Experts at the Strategic Investment Conference 2018 have been discussing the possibility of another recession bigger than the fiasco in 2008. With consumer spending slowing down and debts at an all-time high, savings and investments have taken a big hit. How is this possible when statistical analysis show that unemployment is at the lowest it has been in the past 50 years?
Back in 2008, Peter Schiff, current Euro Pacific Capital CEO, predicted the American economic meltdown. He stated in an interview with the National Public Radio (NPR) that American consumers will eventually stop exercising their purchasing power in efforts to rebuild their savings.

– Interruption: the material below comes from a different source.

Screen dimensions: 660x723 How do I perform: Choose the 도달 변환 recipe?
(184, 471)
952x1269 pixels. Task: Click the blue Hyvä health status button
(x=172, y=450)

When the economy depends on the consumers spending, the sudden halt will cause an imbalance that the recession would need to iron out. True enough, he was right. By that time both the government and private sectors started to restrict credit standards which crashed the real estate market, people could no longer afford to take out loans to pay for the houses they needed. In turn, the real estate market had to adjust to the consumer’s standards.

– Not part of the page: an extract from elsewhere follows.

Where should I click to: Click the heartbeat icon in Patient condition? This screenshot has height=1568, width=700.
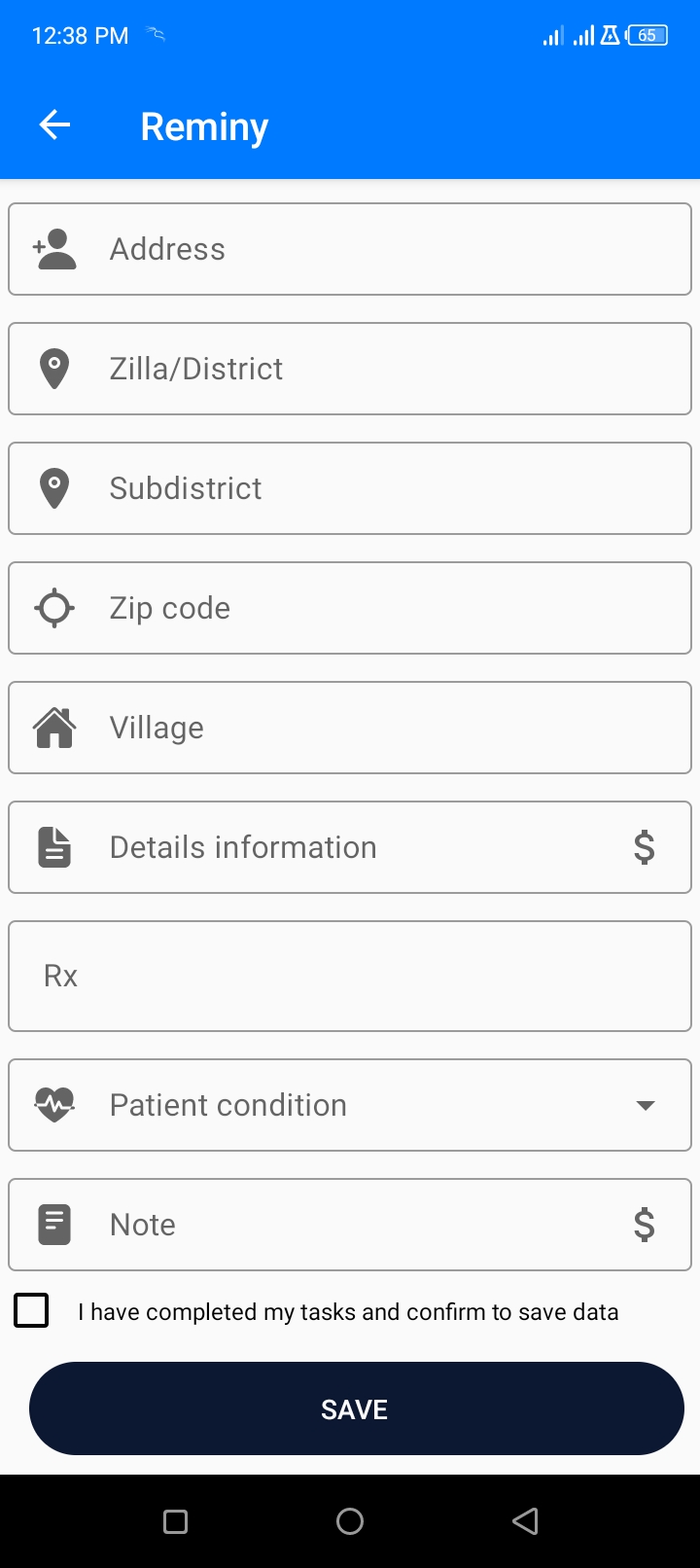coord(54,1105)
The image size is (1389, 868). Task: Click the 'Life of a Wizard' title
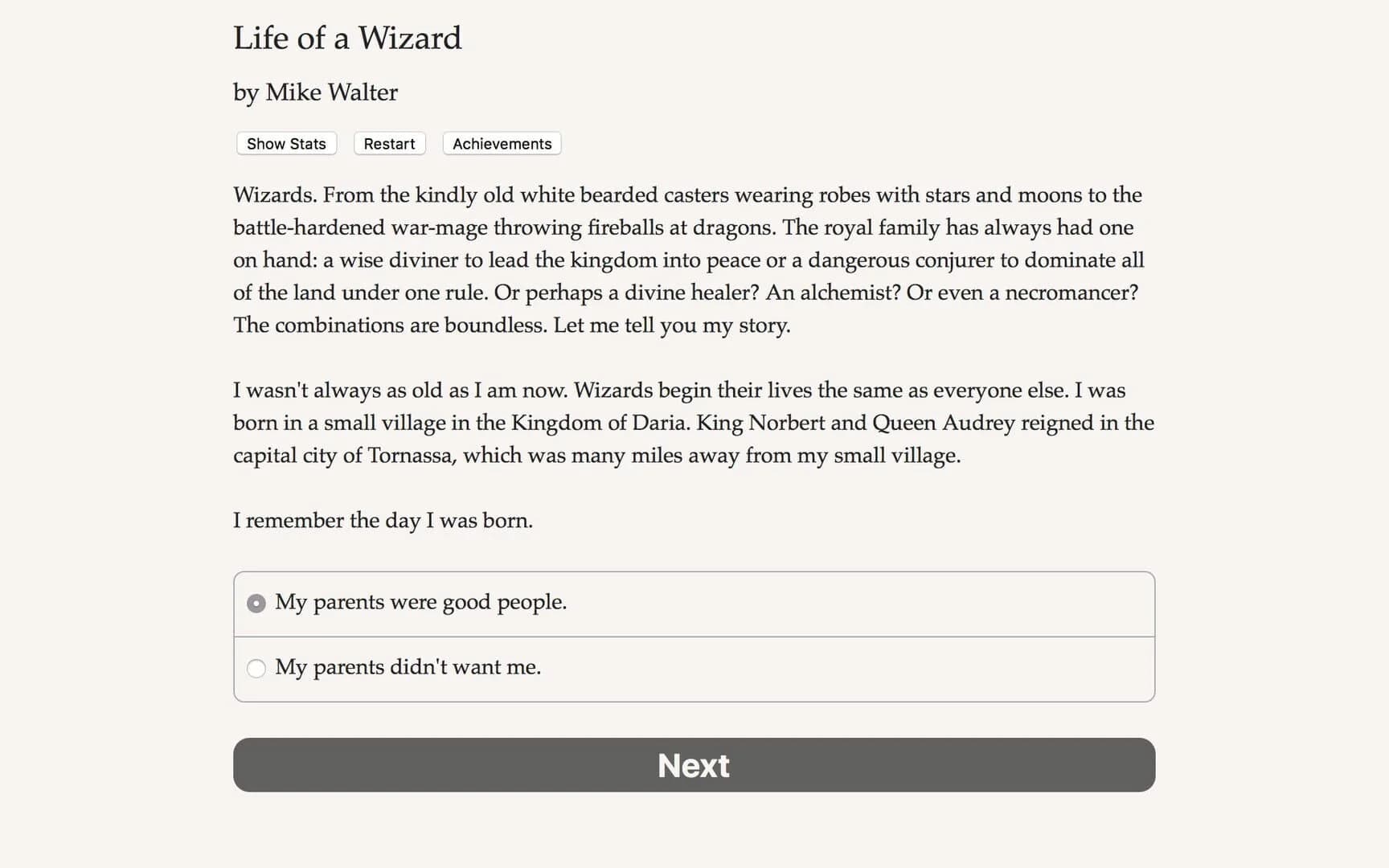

In a recent interview with Fox News, Dr. Doom (Schiff), stated that the crash in 2019 will be bigger and more difficult to recover from since it doesn’t only affect just one sector of the market but the entire economy itself. “This is a bigger bubble than the one that blew up in 2008”, he said.
According to statistical data, the unemployment rate has dropped by 3.8% – however, this does not guarantee that the economy would be in a good standing. The numbers tell a different story from what is actually happening in reality. Labor participation has been declining since the early 2000s and it has dropped to 66% in 2007 – this was right before the recession began. At the end of this year’s quarter, the US shows a 63% drop which may be caused by the large number of people going back to school, retiring baby boomers and women who choose to leave the workplace. The trend is all too familiar.
At this point, business leaders and investors are hoping for a resolution in the US and China trade war which would possibly infuse more money into the economy by the third quarter of 2019. However, Current US president: Donald Trump has been defensive about the criticism regarding the issue and seems to have no solid plan in providing a resolution for this particular problem.
Although he is scheduled to meet with Chinese President Xi Jinping soon. Stephen Moore, economic advisor to the White House stated that should President Trump be able to pull off a trade agreement with President Xi Jinping, market numbers will soar higher than anyone would expect. However, the deal in question seems to remain uncertain.
President Trump blames Democrats for the looming disaster about to happen by stating “The prospect of presidential harassment by the Democrats is causing the stock market big headaches!” We would just have to wait and see if the President will take action to boost the growth of the economy to soften the blow on his citizens or play the blame game while the economy crumbles under his watch.
Some experts like Greg Valliere, Horizon Investments Chief Global Strategist says that the talk of another recession may be too soon. With elections just around the corner, he believes that this would be the stimulus the president needs to finally cut a deal with China to boost US markets.